# Document passage start

# Almost there. A few seconds more...



## JohnLawton (Mar 25, 2003)

Hi

I woke up this morning, turned on TiVo and felt my heart drop as I received the message "Almost there. A few seconds more..." on a grey background.

A few seconds passed and nothing more happened. It's been a few hours now and still the same. I've tried unplugging, waiting a few minutes and plugging back in, and I end up with the same message.

Aarg, even my wife who hates telly is in a spin, how will we cope!!!

TiVo support in the UK say they can't do anything.

Any thoughts? I'm not a techy and don't want to get out the screwdriver!!

It's a Thomson TiVo, all shiny and silver, other than that I don't know if it's got one hard drive, two or a magic pixie inside.

Any help desperately welcome, especially before next weekend's grand prix!

Cheers

John


----------



## OzSat (Feb 15, 2001)

All TiVo's have a magic pixie in them - but unless you know how to handle them it isn't worth taking the lid off. If you don't know what you are doing then you may kill the pixie. (Sky boxes have a gerbil which gets tired and slows down - and doesn't think for itself).

Try powering TiVo off for 2 minutes then powering it back up.


----------



## 10203 (Nov 11, 2001)

ozsat, you owe me a new laptop


----------



## Milhouse (Sep 15, 2001)

# Document passage end
# Extracted material start

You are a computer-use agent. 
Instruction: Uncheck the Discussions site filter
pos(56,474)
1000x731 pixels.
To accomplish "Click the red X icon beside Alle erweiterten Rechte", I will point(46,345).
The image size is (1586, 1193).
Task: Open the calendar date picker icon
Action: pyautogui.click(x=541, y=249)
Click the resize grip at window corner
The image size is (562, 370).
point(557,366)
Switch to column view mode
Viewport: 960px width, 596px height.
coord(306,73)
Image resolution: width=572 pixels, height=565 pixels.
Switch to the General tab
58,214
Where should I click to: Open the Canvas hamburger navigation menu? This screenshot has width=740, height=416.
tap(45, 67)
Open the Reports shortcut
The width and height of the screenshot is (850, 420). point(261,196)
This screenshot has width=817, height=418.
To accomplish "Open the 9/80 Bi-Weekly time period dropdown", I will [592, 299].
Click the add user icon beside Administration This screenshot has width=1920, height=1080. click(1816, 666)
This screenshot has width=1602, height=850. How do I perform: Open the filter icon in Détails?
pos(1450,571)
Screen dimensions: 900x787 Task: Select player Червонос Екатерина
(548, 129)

# Extracted material end

◆ Task requirements:
1. Decide whether each statement agrees with the TiVo forum thread, answering yes or no and quoting the deciding words: (a) JohnLawton has already tried unplugging the box and plugging it back in. (b) TiVo support in the UK offered to fix the problem. (c) OzSat advises powering the TiVo off for ten minutes.
2. Transcribe precisely the part of the TiVo forum thread that opens with the words containing "## OzSat (Feb" and closes with "(Nov 11, 2001)".
3. Go on with the TiVo forum thread from the point where it stops.
The listing is separate material from the TiVo forum thread.

◆ Results for each task:
1.
(a) Yes: "I've tried unplugging, waiting a few minutes and plugging back in, and I end up with the same message."
(b) No: "TiVo support in the UK say they can't do anything."
(c) No: "Try powering TiVo off for 2 minutes then powering it back up."

2.
## OzSat (Feb 15, 2001)

All TiVo's have a magic pixie in them - but unless you know how to handle them it isn't worth taking the lid off. If you don't know what you are doing then you may kill the pixie. (Sky boxes have a gerbil which gets tired and slows down - and doesn't think for itself).

Try powering TiVo off for 2 minutes then powering it back up.


----------



## 10203 (Nov 11, 2001)

3.
Until someone else chimes in, this FAQ may be helpful to you: http://alt.org/wiki/index.php/TivoDiagnostics

Try kickstart option 57 - mfs check (performs an integrity check of the file system)

Or wait until someone far more knowledgeable than I responds!


----------



## blindlemon (May 12, 2002)

As we had a very nice thunderstorm here in the Malmesbury area yesterday my money would be on a blown modem, unfortunately 

When the modem goes, often the modem test program that runs at startup will hang, causing the TiVo to hang at "almost there...". 

Unfortunately, modem repairs mean sending your TiVo away (to Ireland) and the possibility of a frighteningly big bill, plus postage, plus VAT. Therefore, if you have broadband the cheapest/best option would probably be to fit a network card and get your updates via the internet instead.


----------



## JohnLawton (Mar 25, 2003)

BlindLemon, where are you in Malmesbury? Do you know how to work the magic of which you speak? Sending my TiVo to Ireland and being lumped with a big bill seems less than appealing. Upgrading to a network card is a possibility, if I can run a cable up the garden from my broadband office. Do you know how to install new bigger harddisks? Hmm, to think, a TiVo guru within minutes!


----------



## cwaring (Feb 12, 2002)

JohnLawton said:


> BlindLemon...Do you know how to work the magic of which you speak?


You could say he has some experience


----------



## blindlemon (May 12, 2002)

Thanks Carl 

John, I have sent you an email.


----------



## JohnLawton (Mar 25, 2003)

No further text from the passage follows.